====== Supplied text

# Raleigh Classic 531c Tourer Refurb



## Gunk (13 May 2020)

Just picked this up this morning, late 1980's Classic 531 ST C usual huge frame! but a lovely bike. Campag record hubs, lots other nice upgraded stuff including front and rear pannier racks and Bluemells mudguards.

Just needs a deep clean and service.


----------



## avecReynolds531 (13 May 2020)

Classy bike: 531C and lovely paint - the lining on the seat tube is nice. Record hubs too!


----------



## dave r (13 May 2020)

Gunk said:


> Just picked this up this morning, late 1980's Classic 531 ST, usual huge frame! but a lovely bike. Campag record hubs, lots other nice upgraded stuff including front and rear pannier racks and Bluemells mudguards.
> 
> Just needs a deep clean and service.
> 
> ...




Thats nice.


----------



## Drago (13 May 2020)

I reckon it's c.1992-93. Lovely looking machine.


----------



## Gunk (13 May 2020)

Pulled the wheels off this afternoon and gave it a deep clean, under the dirt and grease it’s lovely. I’ve ordered a set of tyres and some bar tape, I’ve replaced both the brake cables, brake shoes are like new and the Weinmann centre pull brakes work perfectly. The previous owner fitted a brand new chain and Claris front mech.

The Jim Blackburn pannier racks are really high quality. I also love the Blumells Olympic mudguards, they responded well to some cutting paste.


----------



## rogerzilla (14 May 2020)

Raleigh produced some nice stuff among the clunkers and kids' bikes.


----------



## Gunk (14 May 2020)

============
====== Provided data

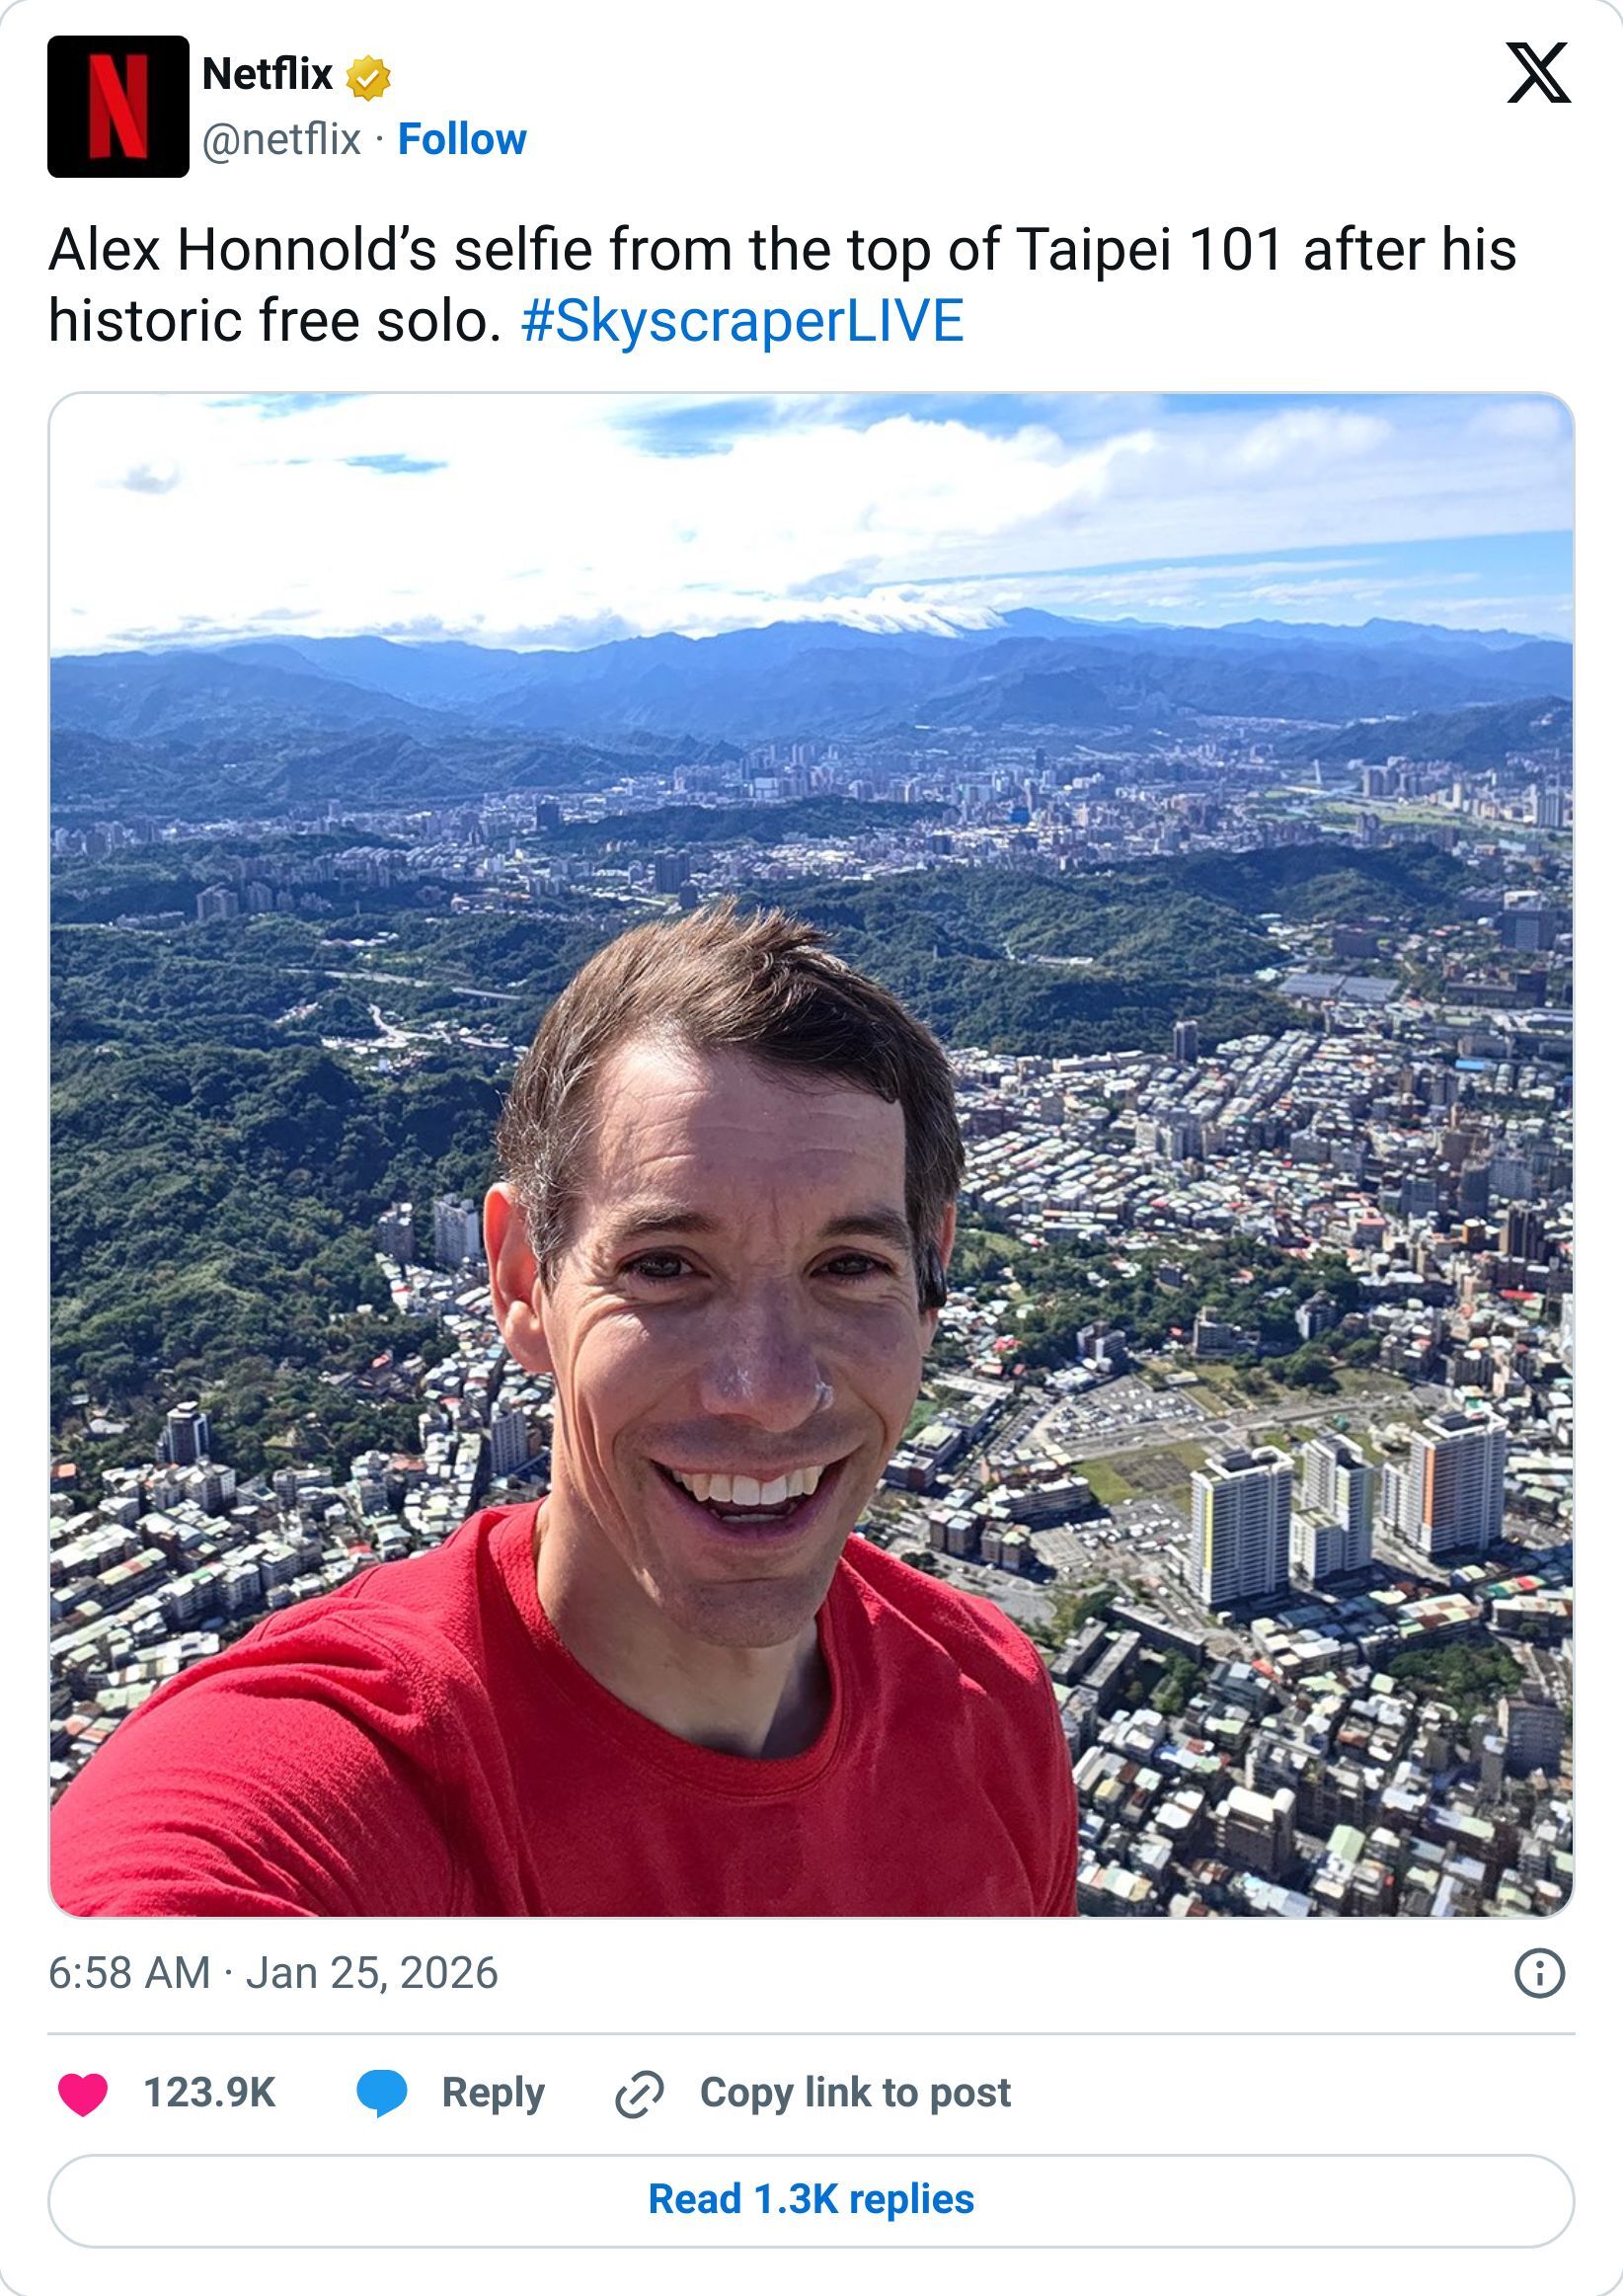This screenshot has width=1623, height=2296.
Task: Click the Jan 25, 2026 date
Action: click(x=372, y=1973)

============

Work to do. In the bicycle refurbishment thread, render the sentence "The Jim Blackburn pannier racks are really high quality." into German. The listing is not required for this exercise.

Task output. Die Gepäckträger von Jim Blackburn sind wirklich hochwertig.